This topic interests me most in that slavery is seen as an acceptable act by Christians, showing some point of hypocrisy in it. In the bible, slavery is not condoned at all and actually existed in those times and was considered as a voluntary servant hood. Douglass in his book gives a clear difference between the true and false Christianity. He refers the false Christians as the ‘Christianity of the land’ who fulfilled their desires of brutality, a sign of hypocrisy all along. According to Douglass, slavery was part and parcel of the Christianity doctrine. This is evident through his description of how the white southerners, who were the most active in religious tasks, were the ones who treated the slaves in the worst manner possible. They used words in the scriptures to justify their wrong doing, for example, Thomas Auld who beat up a crippled man in defence that the word says ‘he that knows his master’s will and does not abide to it, shall be beaten with many stripes. This form of hypocrisy causes a lot of damage to the masters as this contradicts their own abilities of differentiating right from wrong. Douglass is a true believer as he says he loves pure and peaceful Christianity and hates the corrupt and hypocritical Christians.

Literature Review

According to David Goldensberg in his article ‘The curse of Ham: race and slavery in early Judaism, Christianity, and Islam’ he discovered that racist behaviours and attitudes are the ones that mainly contributed to slave activities many years ago before the Europeans discovered the sub-Saharan in Africa. He describes how black Africans were viewed in the bible as slaves by the interpreters of the bible who were mainly the Jews, Christians and Muslims. In his research, he reveals about race, color, and slavery that was revolving all over the centuries saying that the Africans had been cursed by God into total slavery. He moves further into investigating blacks as color and the attitudes the Jews had towards the dark skin color. He asks when the blacks became slaves in North East and to his discovery is that all this was from the influence of Jewish, Christian and Islamic thinking and was treated as a passage in the bible. He states that the Curse of Ham had the greater impact on developing the roots to the slavery and racism in his study.

According to Travis Glasson in his article ‘Mastering Anglicanism and Slavery in the Atlantic World’ he explains how the Anglican Church which was in a mission, tried its best in 1701 to convert slaves to Christianity from the British colonies. The missionaries advocated for better treatment of the slaves but only a few embraced Anglicanism and many ended up rejecting conversion to Christians. Through their efforts to reduce the cruelty in slavery, it came to their disappointment that slavery and Christianity at the time were going hard to hard and was a mutual benefit in between. The society on seeing that slavery was becoming a trouble, they came up with stronger colonial codes for the slaves and continued embracing slavery as a tool among the missionaries. The Society worked together with the English slave traders in Africa, in building a mission at the castle in Cape Coast. They helped come up with a foundation for the black Protestants but this did not go well due to negative attitude of the people. The Society provided support morally and politically to the slaves in the British empires. In this article, Travis has a perspective that was unique in developing a pro-slavery idea, revealing how thinking of the English Christians contributed to more slavery.

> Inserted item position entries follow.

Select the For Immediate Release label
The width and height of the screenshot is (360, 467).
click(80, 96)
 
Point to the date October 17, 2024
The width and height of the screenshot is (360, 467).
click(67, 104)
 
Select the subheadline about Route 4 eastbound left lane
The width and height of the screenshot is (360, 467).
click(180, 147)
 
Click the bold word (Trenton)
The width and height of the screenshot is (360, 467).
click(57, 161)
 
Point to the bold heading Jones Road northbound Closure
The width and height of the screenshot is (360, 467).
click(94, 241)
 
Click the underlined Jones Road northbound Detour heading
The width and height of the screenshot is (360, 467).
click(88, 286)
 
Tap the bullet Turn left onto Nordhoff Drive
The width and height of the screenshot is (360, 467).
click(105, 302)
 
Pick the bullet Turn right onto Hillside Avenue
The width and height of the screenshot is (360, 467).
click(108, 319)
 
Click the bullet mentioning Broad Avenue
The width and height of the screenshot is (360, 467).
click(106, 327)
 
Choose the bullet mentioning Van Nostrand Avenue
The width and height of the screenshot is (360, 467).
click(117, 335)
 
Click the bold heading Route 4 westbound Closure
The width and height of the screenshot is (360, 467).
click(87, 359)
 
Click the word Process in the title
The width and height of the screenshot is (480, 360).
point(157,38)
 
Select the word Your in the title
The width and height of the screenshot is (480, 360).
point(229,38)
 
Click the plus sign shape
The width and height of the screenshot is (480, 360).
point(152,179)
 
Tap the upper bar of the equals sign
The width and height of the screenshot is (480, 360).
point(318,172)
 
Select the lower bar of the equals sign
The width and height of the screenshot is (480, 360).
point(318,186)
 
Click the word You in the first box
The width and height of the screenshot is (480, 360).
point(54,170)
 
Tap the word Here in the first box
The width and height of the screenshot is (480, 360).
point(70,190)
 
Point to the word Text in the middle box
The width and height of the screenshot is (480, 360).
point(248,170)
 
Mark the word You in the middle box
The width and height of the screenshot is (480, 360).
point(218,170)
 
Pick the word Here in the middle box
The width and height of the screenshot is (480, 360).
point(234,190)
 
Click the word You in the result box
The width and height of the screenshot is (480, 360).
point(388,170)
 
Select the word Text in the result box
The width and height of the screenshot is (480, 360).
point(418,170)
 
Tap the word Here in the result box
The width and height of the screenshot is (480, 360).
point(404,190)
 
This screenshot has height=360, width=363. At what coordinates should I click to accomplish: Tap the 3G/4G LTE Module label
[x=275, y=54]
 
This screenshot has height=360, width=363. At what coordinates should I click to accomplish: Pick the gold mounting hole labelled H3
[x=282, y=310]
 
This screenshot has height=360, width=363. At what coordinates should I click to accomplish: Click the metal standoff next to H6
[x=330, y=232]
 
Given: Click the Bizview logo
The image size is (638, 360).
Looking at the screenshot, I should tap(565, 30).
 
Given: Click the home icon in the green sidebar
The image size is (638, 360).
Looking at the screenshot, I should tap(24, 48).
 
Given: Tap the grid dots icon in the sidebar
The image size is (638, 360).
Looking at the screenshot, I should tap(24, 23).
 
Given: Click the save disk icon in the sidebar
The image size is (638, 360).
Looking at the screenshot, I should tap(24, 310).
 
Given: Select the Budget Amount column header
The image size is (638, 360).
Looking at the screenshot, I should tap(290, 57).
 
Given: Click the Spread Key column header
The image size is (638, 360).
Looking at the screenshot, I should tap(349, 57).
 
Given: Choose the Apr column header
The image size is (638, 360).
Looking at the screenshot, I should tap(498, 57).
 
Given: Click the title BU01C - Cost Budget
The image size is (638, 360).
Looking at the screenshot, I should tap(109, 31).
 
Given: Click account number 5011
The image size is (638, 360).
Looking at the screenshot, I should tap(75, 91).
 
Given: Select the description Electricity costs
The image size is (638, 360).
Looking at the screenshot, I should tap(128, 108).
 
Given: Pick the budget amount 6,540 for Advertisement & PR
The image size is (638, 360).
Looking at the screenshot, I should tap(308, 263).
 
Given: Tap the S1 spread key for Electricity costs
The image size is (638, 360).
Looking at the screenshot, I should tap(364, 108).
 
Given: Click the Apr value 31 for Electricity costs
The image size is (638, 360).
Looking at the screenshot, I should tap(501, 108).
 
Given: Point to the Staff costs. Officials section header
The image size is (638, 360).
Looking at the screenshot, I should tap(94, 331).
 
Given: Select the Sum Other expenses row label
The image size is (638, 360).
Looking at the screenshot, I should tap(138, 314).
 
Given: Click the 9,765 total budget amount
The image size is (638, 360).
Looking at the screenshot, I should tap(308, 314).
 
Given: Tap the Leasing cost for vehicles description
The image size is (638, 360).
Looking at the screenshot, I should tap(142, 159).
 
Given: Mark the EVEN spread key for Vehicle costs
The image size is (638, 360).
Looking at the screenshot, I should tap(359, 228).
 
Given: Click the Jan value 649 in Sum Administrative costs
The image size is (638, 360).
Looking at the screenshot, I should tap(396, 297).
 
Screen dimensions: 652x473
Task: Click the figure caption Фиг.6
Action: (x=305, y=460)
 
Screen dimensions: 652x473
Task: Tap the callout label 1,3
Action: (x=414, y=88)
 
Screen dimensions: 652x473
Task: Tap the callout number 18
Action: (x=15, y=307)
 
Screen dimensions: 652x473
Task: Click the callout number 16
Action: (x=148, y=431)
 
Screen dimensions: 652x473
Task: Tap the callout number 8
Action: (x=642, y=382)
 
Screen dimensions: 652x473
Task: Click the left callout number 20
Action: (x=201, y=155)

An article by Michael Hoberman’ God Loves the Hebrews’: Exodus Typologies, Jewish Slaveholding and Black Peoplehood in Antebellum America’ talks about Judah Benjamin who was an American legislator and a statesman and Senator Benjamin who lead attack at the time. Jewish were into slavery and they tried to justify this through bible scripture derived by the Americans. He explained how the bible was no more of a record of the past events but composed of theological ideas and when Christians showed concern, Hebrew bible was there to give them a range of more typologies. Those who lived outside of Anglo-protestant fold they never came to endorse these typologies. Benjamin on reading the Hebrews bible, there was a range of other African American readings of the same text which had sets of ethnic with specified implications. As Henry Highland addressed on antislavery, the blacks who were enslaved knew that they no other way of survival other than to articulate with the rules in place.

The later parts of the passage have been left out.